[Material supplied — start]

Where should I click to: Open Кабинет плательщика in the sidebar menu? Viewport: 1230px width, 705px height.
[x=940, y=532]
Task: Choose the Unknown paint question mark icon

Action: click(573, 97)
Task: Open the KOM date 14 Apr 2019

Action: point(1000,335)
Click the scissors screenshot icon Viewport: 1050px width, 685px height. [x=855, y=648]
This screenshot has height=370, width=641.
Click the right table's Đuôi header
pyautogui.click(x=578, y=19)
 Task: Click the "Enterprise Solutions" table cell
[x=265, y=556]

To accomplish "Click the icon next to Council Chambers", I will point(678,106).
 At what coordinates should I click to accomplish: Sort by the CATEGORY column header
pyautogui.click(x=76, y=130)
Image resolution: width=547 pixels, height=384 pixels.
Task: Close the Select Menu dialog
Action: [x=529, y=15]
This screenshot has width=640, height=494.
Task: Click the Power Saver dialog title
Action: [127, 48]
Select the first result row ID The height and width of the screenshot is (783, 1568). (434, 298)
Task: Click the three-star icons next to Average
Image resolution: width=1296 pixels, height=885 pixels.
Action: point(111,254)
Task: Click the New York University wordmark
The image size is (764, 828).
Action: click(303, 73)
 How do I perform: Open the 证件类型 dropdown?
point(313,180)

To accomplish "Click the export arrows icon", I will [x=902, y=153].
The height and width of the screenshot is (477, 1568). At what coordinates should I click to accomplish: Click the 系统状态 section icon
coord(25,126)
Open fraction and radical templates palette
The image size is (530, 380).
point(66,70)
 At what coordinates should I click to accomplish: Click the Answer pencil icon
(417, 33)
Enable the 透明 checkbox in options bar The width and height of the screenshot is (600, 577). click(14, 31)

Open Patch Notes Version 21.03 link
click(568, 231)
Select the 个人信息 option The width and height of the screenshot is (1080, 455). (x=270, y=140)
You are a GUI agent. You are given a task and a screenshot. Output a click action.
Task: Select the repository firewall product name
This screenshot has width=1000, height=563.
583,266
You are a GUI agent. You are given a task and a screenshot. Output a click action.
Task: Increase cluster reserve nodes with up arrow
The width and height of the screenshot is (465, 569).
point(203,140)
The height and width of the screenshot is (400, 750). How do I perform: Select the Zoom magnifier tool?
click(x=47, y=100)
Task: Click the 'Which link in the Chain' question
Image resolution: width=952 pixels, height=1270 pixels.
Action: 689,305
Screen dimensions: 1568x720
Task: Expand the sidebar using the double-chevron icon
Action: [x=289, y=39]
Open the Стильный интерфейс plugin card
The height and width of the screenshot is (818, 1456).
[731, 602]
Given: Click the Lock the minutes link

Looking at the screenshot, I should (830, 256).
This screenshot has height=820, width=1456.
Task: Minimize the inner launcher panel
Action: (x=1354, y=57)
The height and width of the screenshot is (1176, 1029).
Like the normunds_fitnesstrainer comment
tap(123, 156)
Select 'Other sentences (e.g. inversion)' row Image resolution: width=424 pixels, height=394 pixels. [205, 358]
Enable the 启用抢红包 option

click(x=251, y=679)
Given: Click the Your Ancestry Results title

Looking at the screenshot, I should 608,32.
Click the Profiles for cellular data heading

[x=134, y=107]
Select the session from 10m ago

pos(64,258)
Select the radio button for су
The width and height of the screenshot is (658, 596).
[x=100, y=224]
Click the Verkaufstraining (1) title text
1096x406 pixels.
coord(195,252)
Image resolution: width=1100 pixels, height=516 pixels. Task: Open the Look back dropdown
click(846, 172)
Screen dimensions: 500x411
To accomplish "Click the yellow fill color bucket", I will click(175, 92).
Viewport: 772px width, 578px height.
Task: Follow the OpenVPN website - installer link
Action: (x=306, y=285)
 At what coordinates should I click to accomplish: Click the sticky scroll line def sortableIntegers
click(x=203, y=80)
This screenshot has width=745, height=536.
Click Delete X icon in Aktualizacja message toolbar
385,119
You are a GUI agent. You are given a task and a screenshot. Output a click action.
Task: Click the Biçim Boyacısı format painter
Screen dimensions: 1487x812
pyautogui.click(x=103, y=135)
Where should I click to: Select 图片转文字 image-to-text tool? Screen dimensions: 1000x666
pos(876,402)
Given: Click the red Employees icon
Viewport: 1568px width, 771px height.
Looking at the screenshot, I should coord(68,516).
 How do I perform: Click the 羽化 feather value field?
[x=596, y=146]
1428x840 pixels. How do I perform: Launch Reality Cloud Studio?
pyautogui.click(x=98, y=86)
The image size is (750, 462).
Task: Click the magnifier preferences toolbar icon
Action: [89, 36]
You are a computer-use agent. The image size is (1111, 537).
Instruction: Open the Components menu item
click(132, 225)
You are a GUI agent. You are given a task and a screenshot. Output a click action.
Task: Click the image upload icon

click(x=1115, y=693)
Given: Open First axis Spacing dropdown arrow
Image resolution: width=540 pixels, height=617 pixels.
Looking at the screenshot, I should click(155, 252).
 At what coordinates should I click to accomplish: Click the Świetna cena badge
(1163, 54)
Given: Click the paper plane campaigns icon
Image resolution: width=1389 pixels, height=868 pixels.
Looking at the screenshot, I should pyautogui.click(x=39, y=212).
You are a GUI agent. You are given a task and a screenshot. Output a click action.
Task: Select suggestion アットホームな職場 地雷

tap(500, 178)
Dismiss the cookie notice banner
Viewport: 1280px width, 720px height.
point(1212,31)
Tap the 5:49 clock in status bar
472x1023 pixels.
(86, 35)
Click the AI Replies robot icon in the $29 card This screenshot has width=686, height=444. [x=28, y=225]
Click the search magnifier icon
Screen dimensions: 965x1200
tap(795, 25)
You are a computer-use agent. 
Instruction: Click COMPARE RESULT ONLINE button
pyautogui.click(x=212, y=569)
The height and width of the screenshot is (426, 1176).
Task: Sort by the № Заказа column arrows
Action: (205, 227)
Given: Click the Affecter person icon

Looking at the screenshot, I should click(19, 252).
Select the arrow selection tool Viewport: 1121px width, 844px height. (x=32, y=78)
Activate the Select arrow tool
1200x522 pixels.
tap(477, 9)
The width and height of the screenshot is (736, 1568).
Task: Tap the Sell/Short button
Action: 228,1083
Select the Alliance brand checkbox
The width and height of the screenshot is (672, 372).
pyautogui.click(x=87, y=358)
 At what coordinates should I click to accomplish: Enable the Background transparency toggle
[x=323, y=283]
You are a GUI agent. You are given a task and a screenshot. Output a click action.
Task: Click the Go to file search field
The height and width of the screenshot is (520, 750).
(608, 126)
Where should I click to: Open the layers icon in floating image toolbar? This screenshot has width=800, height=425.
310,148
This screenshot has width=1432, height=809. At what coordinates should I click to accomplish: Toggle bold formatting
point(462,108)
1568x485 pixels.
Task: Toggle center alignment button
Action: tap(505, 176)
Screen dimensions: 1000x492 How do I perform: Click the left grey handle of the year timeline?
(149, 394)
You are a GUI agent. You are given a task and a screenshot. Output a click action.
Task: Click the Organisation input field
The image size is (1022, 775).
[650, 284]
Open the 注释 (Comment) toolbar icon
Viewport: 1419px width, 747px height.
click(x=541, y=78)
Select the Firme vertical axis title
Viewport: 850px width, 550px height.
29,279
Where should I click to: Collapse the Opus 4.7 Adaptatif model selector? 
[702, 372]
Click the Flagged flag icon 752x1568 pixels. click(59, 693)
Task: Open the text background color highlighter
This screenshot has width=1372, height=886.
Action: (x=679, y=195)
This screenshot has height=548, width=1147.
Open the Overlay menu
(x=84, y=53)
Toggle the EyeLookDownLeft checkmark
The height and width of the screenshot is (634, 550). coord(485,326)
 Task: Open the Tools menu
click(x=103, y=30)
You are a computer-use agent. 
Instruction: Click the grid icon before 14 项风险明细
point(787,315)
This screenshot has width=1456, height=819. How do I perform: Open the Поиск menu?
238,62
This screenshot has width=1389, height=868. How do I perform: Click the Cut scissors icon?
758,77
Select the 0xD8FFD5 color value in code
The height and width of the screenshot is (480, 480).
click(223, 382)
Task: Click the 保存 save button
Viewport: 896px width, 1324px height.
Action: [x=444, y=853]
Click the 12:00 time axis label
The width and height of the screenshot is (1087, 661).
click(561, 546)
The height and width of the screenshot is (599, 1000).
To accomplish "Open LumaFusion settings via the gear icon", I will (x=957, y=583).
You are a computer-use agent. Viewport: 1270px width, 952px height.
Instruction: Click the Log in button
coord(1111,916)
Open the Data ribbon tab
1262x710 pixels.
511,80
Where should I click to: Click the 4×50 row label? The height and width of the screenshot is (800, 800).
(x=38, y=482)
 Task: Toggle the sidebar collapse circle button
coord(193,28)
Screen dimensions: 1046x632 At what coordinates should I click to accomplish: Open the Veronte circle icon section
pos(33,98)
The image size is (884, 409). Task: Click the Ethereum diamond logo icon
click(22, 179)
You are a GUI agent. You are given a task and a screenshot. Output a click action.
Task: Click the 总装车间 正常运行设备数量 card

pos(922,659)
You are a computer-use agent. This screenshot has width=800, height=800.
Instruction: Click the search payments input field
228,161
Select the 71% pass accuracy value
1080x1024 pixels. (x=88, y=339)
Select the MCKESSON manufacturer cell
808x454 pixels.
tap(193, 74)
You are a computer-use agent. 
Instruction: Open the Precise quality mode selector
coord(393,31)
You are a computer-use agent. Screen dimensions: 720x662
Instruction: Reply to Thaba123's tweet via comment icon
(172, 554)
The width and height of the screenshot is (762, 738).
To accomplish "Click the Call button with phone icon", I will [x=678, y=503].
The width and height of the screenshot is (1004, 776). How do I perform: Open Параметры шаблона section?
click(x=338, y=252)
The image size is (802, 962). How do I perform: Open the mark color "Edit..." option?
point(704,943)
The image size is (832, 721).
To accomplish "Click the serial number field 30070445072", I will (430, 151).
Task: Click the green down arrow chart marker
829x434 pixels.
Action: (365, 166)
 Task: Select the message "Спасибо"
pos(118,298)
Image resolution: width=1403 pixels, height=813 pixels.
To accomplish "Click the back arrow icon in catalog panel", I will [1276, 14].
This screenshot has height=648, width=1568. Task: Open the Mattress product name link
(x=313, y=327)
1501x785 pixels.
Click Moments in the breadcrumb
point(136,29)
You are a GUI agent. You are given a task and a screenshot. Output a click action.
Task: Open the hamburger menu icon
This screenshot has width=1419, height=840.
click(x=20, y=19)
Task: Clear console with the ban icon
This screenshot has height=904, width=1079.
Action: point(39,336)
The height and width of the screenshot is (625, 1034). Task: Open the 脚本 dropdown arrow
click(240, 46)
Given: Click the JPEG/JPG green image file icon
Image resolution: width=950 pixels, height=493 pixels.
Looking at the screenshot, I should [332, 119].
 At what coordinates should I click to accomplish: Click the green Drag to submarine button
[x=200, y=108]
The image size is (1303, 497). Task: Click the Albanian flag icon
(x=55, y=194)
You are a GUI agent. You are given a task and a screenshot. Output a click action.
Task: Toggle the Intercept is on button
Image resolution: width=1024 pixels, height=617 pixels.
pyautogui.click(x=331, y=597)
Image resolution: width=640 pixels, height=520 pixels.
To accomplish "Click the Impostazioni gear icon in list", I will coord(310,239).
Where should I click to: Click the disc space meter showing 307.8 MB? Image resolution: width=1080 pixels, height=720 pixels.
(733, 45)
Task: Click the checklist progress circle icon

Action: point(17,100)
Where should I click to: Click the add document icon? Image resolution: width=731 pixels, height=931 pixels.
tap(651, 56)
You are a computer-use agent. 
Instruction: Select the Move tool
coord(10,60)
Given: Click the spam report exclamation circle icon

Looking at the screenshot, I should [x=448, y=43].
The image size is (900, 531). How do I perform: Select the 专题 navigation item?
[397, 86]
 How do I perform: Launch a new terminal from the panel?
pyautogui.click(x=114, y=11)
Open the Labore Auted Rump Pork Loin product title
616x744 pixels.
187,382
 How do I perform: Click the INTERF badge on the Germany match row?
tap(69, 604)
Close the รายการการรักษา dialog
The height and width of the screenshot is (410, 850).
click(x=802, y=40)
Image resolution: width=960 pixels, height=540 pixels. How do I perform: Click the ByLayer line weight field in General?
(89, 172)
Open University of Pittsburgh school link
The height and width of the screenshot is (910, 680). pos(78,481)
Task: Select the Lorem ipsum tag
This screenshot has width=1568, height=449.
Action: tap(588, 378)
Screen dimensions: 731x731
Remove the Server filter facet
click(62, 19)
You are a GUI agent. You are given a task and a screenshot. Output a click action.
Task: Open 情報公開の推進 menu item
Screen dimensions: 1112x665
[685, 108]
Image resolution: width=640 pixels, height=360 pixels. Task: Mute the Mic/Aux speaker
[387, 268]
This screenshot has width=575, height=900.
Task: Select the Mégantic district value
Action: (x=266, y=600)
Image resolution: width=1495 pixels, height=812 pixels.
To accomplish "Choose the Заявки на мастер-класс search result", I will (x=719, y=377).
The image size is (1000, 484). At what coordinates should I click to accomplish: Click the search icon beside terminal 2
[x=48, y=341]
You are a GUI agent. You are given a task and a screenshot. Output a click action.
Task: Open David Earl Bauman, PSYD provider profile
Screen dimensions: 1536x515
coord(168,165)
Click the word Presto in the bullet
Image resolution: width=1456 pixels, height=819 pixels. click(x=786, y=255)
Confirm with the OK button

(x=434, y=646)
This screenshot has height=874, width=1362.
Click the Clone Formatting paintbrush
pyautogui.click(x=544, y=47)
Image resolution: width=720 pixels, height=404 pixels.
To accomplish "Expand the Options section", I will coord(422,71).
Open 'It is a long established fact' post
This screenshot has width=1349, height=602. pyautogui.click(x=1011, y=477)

[Material supplied — finish]

Please show the lines in the entries above that hold the string "axis".

◆ Solution to this problem ◆
Given: Open First axis Spacing dropdown arrow
Select the Firme vertical axis title
Click the 12:00 time axis label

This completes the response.